Under the bill, when a preventive action limit is attained or exceeded at a point
of standards application and the quality of groundwater is statistically significantly
different from the quality of the groundwater unaffected by the iron mining, DNR
must evaluate the range of responses proposed by the operator, including alternate
responses to the responses specified in DNR's rules, and designate the appropriate
response. DNR may determine that no response is necessary if it determines that
the preventive action limit will not be attained or exceeded at any point outside the
DMZ or, in some cases, if the natural concentration of the substance is above the
preventive action limit.
Response when enforcement standard is attained or exceeded
Under DNR's groundwater rules, when an enforcement standard is attained or
exceeded at a point of standards application for a solid or hazardous waste facility,
DNR must require responses as necessary to prevent any new releases of the
substance from traveling beyond the DMZ and to restore the contaminated
groundwater within a reasonable period. When an enforcement standard is attained
or exceeded at a point of standards application for a facility that is not a solid or
hazardous waste facility, DNR must generally prohibit the activity that uses or
produces the substance and require remedial actions, unless it can be shown that an
alternative response will achieve compliance with the enforcement standard at the
point of standards application.
Under the bill, when an enforcement standard is attained or exceeded at a point
of standards application and the quality of groundwater is statistically significantly
different from the quality of the groundwater unaffected by the iron mining, DNR
must evaluate the operator's proposed range of responses and designate an
appropriate response. DNR may not prohibit an activity or require closure of a
mining waste site unless DNR determines that no other remedial action would
prevent the violation of the enforcement standard at the point of standards
application.
Disposal of mining waste
Approval of facility
Under current law, no person may construct or operate a solid waste disposal
facility, such as a landfill, without the approval of DNR under the solid waste
statutes and rules. The rules under which metallic mining waste facilities are
regulated differ in some ways from the rules for other solid waste facilities.

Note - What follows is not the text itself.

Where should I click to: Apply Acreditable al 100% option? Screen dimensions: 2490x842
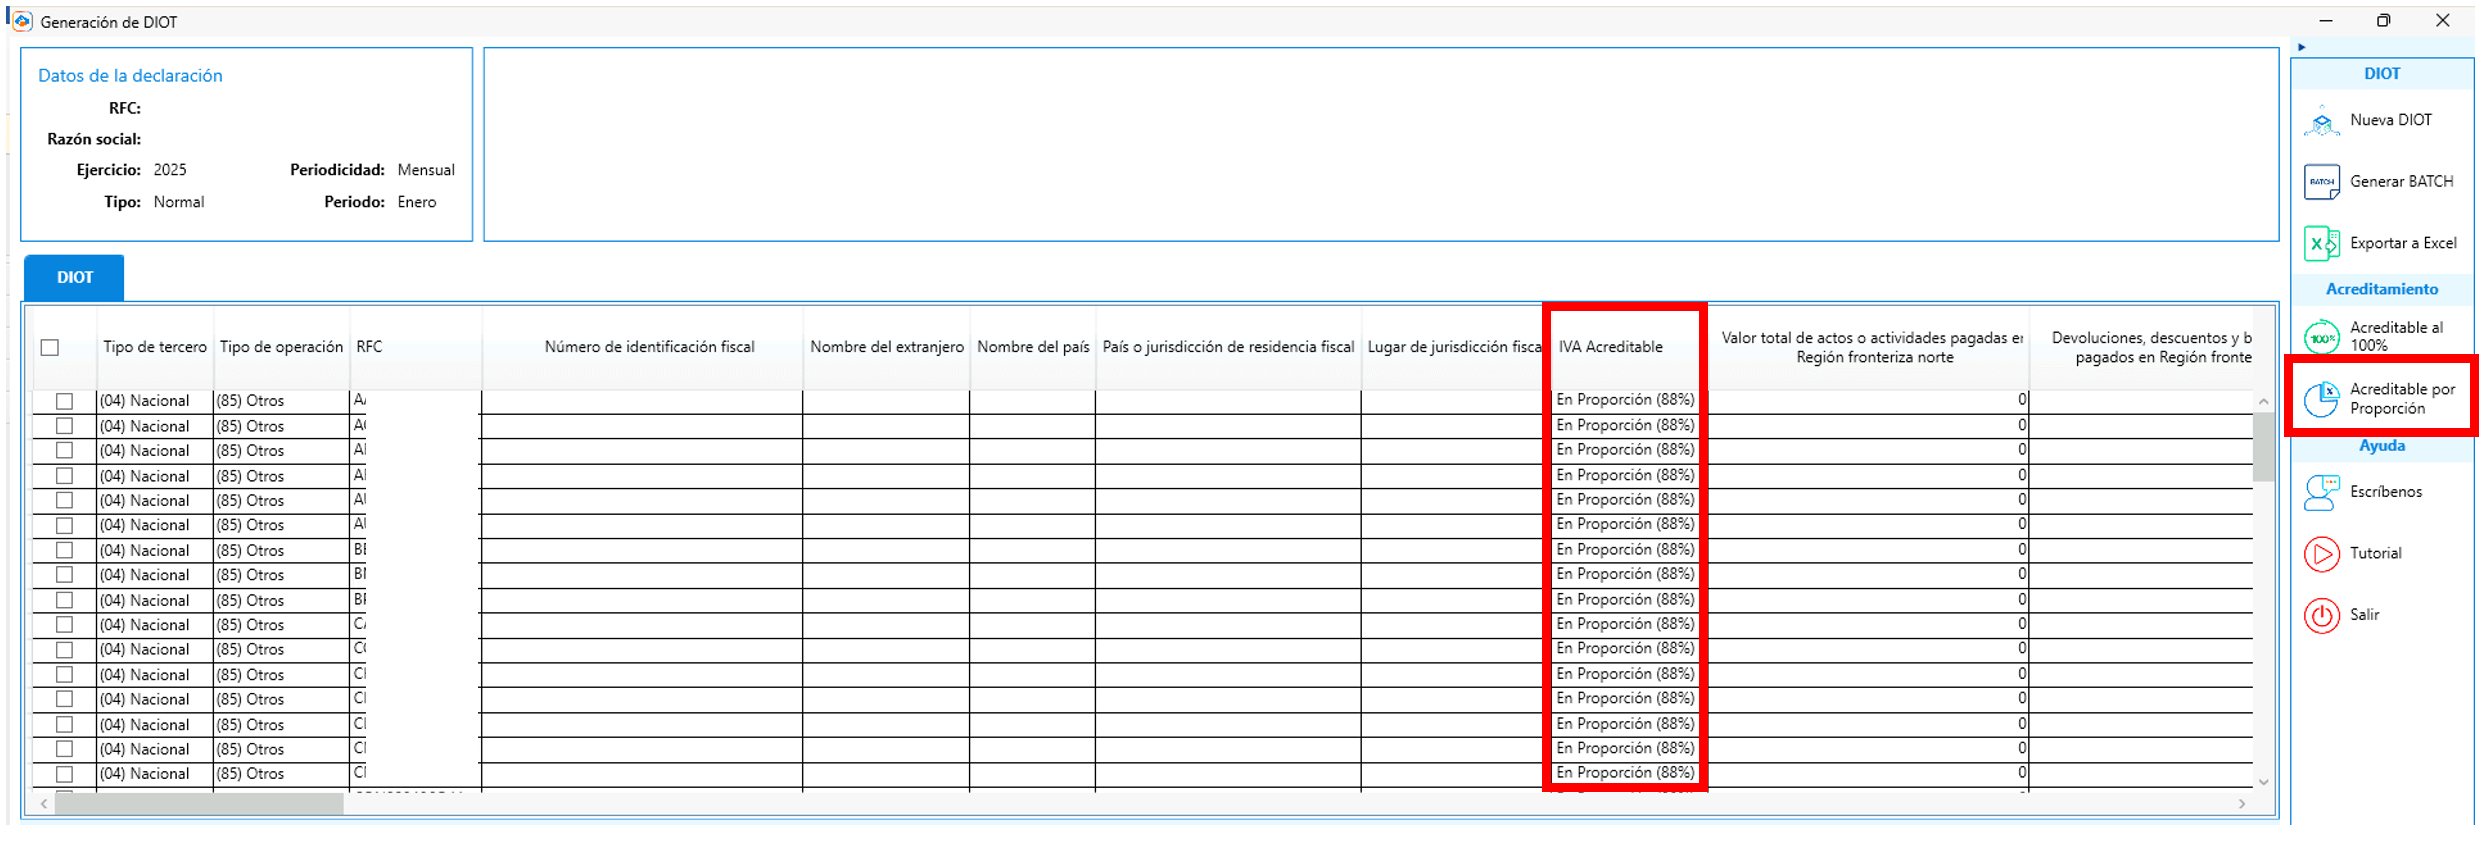coord(2380,336)
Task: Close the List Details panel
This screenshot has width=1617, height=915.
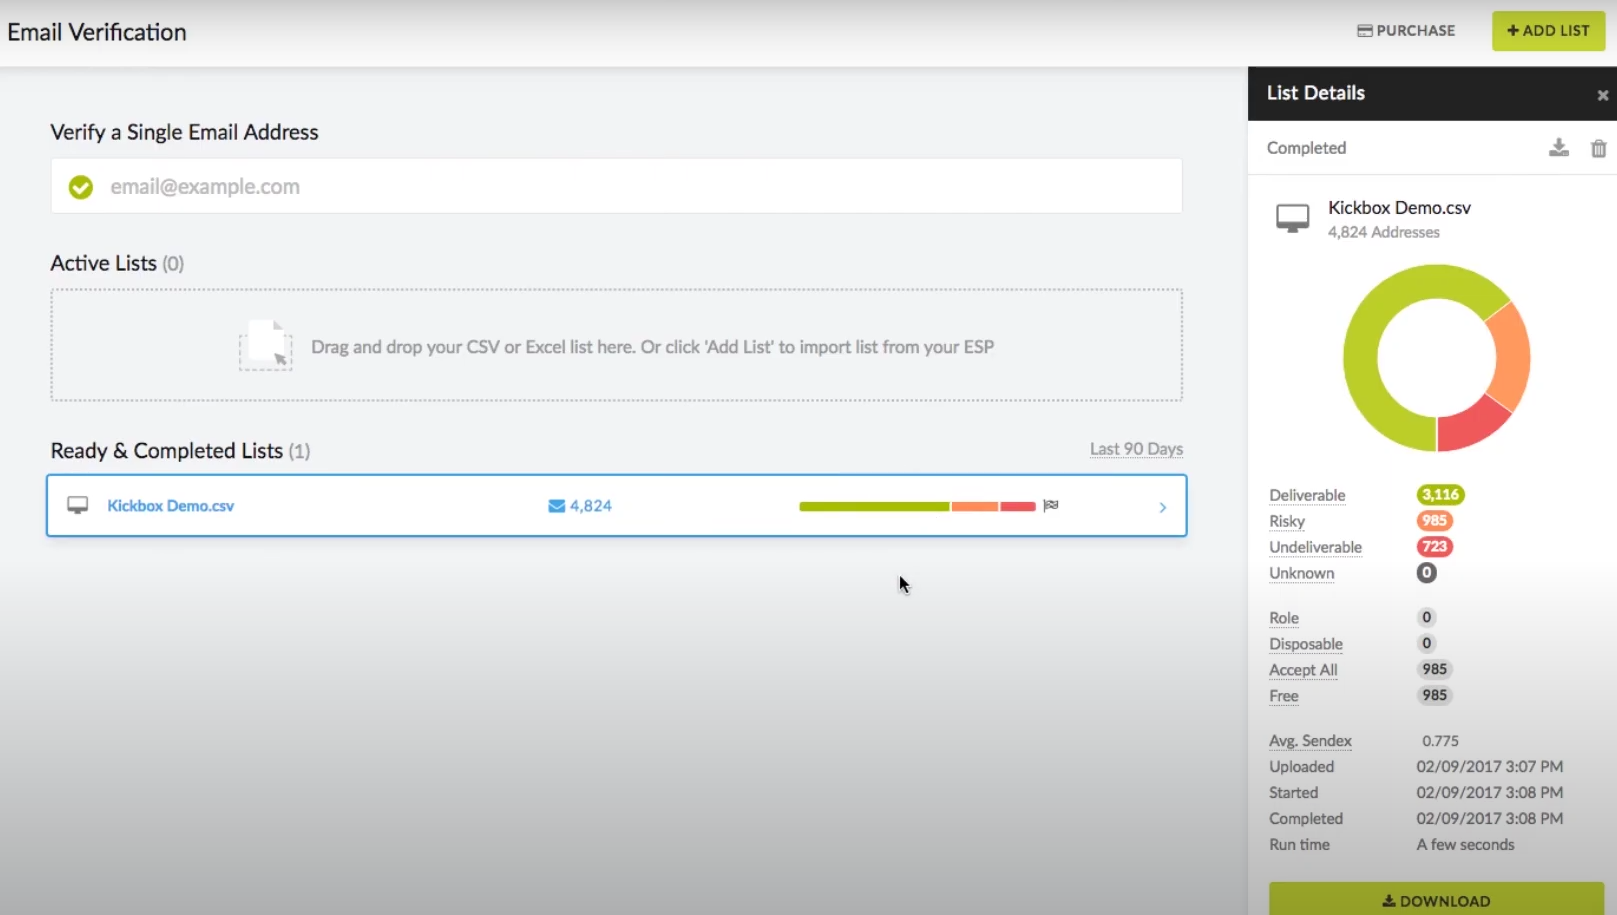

Under this bill, the current solid waste laws do not apply to iron mining waste
facilities. Instead, the standards for an iron mining waste facility are specified in the
iron mining laws and the process for approving an iron mining waste facility is part
of the process for approving the iron mining permit. Under the bill, if a mining site

will include a disposal facility for waste that is not mining waste, such as trash from
an office or cafeteria, the current solid waste laws apply to that disposal facility.
Location of facility
Current law requires DNR to promulgate rules for the location of solid waste
facilities. Unless DNR grants an exemption, as described below (in the section on
exemptions), the rules prohibit the location of a mining waste site in any of the
following areas: 1) within 1,000 feet of a state trunk highway, a state park or scenic
easement or overlook, a scenic or wild river, or a hiking or bike trail, unless the
proposed waste site is visually inconspicuous or is screened; 2) within an area
designated in the statutes as being unsuitable for surface mining, such as a
wilderness area, a wildlife refuge, or a state or national park; 3) within 200 feet of
the property boundary; 4) within a floodplain; 5) within 300 feet of a navigable river
or stream; 6) within 1,000 feet of a lake; or 6) within 1,200 feet of a private or public
water supply well.
This bill includes the same locational limits for an iron mining waste site,
except that it does not prohibit an iron mining waste site from being located within
an area designated in the statutes as being unsuitable for surface mining.